(What you will do): Print all entries precisely as they are written.

.....

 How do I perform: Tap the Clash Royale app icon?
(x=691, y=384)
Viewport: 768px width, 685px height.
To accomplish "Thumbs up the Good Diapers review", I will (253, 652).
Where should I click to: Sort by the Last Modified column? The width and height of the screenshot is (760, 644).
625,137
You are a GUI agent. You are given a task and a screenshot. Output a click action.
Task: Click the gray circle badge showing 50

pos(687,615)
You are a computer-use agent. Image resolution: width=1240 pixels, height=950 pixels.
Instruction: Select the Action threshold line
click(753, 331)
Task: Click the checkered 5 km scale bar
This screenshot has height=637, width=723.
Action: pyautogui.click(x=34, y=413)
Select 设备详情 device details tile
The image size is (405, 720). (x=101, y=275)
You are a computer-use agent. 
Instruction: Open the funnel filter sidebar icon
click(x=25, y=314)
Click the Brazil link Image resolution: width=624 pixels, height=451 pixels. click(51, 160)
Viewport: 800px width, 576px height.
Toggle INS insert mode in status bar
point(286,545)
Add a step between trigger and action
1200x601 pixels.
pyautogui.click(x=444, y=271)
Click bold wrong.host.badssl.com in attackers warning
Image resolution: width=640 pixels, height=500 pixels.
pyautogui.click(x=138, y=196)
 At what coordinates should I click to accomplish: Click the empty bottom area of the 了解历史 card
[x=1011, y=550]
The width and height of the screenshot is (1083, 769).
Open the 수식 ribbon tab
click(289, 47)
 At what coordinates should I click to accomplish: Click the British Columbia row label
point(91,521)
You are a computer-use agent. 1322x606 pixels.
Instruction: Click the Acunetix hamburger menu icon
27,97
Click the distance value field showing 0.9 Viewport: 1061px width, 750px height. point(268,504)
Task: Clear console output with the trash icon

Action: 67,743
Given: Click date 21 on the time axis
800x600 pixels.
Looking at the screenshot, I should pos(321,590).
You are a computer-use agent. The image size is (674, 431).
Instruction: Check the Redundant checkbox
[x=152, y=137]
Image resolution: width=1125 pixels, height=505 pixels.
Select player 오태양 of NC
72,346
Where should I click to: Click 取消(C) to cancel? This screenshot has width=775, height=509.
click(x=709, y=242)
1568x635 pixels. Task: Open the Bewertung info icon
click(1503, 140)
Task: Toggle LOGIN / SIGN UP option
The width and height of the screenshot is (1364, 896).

.....

(Final answer):
 How do I perform: Tap the Clash Royale app icon?
(x=691, y=384)
Viewport: 768px width, 685px height.
To accomplish "Thumbs up the Good Diapers review", I will (253, 652).
Where should I click to: Sort by the Last Modified column? The width and height of the screenshot is (760, 644).
625,137
You are a GUI agent. You are given a task and a screenshot. Output a click action.
Task: Click the gray circle badge showing 50

pos(687,615)
You are a computer-use agent. Image resolution: width=1240 pixels, height=950 pixels.
Instruction: Select the Action threshold line
click(753, 331)
Task: Click the checkered 5 km scale bar
This screenshot has height=637, width=723.
Action: pyautogui.click(x=34, y=413)
Select 设备详情 device details tile
The image size is (405, 720). (x=101, y=275)
You are a computer-use agent. 
Instruction: Open the funnel filter sidebar icon
click(x=25, y=314)
Click the Brazil link Image resolution: width=624 pixels, height=451 pixels. click(51, 160)
Viewport: 800px width, 576px height.
Toggle INS insert mode in status bar
point(286,545)
Add a step between trigger and action
1200x601 pixels.
pyautogui.click(x=444, y=271)
Click bold wrong.host.badssl.com in attackers warning
Image resolution: width=640 pixels, height=500 pixels.
pyautogui.click(x=138, y=196)
 At what coordinates should I click to accomplish: Click the empty bottom area of the 了解历史 card
[x=1011, y=550]
The width and height of the screenshot is (1083, 769).
Open the 수식 ribbon tab
click(289, 47)
 At what coordinates should I click to accomplish: Click the British Columbia row label
point(91,521)
You are a computer-use agent. 1322x606 pixels.
Instruction: Click the Acunetix hamburger menu icon
27,97
Click the distance value field showing 0.9 Viewport: 1061px width, 750px height. point(268,504)
Task: Clear console output with the trash icon

Action: 67,743
Given: Click date 21 on the time axis
800x600 pixels.
Looking at the screenshot, I should pos(321,590).
You are a computer-use agent. The image size is (674, 431).
Instruction: Check the Redundant checkbox
[x=152, y=137]
Image resolution: width=1125 pixels, height=505 pixels.
Select player 오태양 of NC
72,346
Where should I click to: Click 取消(C) to cancel? This screenshot has width=775, height=509.
click(x=709, y=242)
1568x635 pixels. Task: Open the Bewertung info icon
click(1503, 140)
Task: Toggle LOGIN / SIGN UP option
The width and height of the screenshot is (1364, 896).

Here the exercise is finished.